3. A sinusitis detection system according to claim 2, characterized in that the oral optical component (1) is a tapered structure extending towards the optical fiber (21), and the end of the oral optical component (1) near the optical fiber (21) is further provided with a shutter (13) to prevent light from escaping from the patient's mouth.

4. The sinusitis detection system according to claim 1, wherein said control end (6) comprises at least one personal computer (61) and at least one programmable logic controller (62) that stores data using a stack algorithm;

the programmable logic controller (62) is used for storing the index target data, and meanwhile, the programmable logic controller (62) controls the light source (2) and the detector (3) to act;

the personal computer (61) is in communication connection with the programmable logic controller (62) for data synchronization.

5. Sinusitis detection system according to claim 4, characterized in that the control terminal (6) and the digital sensor (51) perform a mutual check of the working status through the interaction of handshake signals.

6. The sinusitis detection system according to claim 4, wherein said personal computer (61) and said programmable logic controller (62) perform mutual checking of the working status through the interaction of heartbeat signals.

7. The sinusitis detection system according to claim 4, wherein said programmable logic controller (62) stores ID information and calibration data of said digital sensor (51), and said programmable logic controller (62) identifies said digital sensor (51) based on the ID information of said digital sensor (51) and adjusts the parameters of said digital sensor (51) according to the calibration data of said digital sensor (51).

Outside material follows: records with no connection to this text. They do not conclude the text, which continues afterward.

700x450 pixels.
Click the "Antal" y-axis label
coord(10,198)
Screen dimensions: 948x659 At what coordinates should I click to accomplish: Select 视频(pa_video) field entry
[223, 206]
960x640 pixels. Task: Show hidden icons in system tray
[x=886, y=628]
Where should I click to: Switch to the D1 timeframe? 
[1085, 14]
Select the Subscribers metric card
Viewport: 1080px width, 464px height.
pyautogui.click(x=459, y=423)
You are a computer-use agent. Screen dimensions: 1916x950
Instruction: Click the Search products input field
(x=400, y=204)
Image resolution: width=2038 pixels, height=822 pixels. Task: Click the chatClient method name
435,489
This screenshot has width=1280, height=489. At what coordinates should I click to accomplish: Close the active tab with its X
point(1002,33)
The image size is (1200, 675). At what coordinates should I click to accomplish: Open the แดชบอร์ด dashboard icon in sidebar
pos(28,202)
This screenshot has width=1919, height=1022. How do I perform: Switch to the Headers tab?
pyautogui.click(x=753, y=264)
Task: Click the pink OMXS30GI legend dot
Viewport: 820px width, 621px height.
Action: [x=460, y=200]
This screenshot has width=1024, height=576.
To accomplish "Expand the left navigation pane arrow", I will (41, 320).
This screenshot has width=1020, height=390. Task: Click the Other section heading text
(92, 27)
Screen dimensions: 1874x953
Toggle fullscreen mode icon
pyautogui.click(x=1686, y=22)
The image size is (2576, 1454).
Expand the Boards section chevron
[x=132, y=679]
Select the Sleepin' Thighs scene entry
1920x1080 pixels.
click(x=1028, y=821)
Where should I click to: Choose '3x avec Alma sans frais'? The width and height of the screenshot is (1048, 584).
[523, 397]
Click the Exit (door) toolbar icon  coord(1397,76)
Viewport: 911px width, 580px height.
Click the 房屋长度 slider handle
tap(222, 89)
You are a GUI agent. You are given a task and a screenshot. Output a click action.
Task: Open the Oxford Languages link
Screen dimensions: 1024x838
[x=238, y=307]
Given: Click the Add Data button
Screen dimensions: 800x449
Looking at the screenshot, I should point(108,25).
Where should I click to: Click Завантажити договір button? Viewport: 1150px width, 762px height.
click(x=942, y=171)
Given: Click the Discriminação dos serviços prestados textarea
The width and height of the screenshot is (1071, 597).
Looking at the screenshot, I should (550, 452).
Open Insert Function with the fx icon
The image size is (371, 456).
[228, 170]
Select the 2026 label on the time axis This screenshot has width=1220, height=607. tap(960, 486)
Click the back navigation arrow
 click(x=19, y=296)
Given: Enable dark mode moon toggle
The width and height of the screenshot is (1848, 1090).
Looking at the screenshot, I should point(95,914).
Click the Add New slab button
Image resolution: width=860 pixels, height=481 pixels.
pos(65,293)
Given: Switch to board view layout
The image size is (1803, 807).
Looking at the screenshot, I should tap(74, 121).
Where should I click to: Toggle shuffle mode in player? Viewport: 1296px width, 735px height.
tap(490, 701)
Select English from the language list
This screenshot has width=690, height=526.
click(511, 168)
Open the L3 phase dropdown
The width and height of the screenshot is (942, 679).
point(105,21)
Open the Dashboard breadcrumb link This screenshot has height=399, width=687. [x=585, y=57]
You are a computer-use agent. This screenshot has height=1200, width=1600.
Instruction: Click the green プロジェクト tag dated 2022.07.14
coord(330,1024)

8. The sinusitis detection system according to claim 4, wherein the programmable logic controller (62) further stores normal operating parameters and/or operating life information of each component in the sinusitis detection system, and determines whether the component needs to be replaced or repaired according to the normal operating parameters and/or operating life information of each component, and if so, performs local and/or remote warning.